Work required → Pick out each line of the records below that contains the word "icon", and copy those lines.

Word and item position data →
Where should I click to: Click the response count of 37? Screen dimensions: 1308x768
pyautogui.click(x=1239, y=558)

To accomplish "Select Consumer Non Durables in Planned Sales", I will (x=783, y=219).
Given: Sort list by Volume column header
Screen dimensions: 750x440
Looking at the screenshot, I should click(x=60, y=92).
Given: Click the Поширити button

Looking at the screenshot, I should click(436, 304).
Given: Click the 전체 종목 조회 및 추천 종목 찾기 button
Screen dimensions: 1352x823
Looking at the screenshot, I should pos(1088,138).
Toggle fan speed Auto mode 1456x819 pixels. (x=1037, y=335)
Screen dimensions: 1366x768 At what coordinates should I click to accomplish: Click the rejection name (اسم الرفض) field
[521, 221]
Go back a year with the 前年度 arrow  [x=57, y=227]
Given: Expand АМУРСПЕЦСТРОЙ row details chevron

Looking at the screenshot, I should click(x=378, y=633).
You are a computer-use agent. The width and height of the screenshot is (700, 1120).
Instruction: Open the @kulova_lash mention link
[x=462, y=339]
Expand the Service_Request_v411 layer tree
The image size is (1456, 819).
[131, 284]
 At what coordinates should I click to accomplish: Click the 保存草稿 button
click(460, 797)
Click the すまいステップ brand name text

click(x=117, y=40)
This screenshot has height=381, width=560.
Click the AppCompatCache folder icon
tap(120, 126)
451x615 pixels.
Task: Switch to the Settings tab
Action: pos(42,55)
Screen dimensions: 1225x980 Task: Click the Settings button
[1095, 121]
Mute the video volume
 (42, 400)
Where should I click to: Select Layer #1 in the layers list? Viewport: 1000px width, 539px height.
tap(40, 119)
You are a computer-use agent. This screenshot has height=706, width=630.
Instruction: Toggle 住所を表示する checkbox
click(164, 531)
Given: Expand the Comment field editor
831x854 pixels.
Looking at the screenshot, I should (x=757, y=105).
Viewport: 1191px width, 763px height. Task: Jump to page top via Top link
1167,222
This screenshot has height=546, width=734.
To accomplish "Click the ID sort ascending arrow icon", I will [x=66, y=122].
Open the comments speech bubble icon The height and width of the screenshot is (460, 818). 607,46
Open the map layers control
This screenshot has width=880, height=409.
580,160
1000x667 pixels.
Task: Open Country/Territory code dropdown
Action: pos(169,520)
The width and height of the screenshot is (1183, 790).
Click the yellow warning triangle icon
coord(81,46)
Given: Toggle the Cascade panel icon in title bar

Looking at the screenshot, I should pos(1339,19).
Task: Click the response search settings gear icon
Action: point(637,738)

Full output →
Click the AppCompatCache folder icon
To accomplish "Click the ID sort ascending arrow icon", I will [x=66, y=122].
Open the comments speech bubble icon The height and width of the screenshot is (460, 818). 607,46
Click the yellow warning triangle icon
Given: Toggle the Cascade panel icon in title bar
Task: Click the response search settings gear icon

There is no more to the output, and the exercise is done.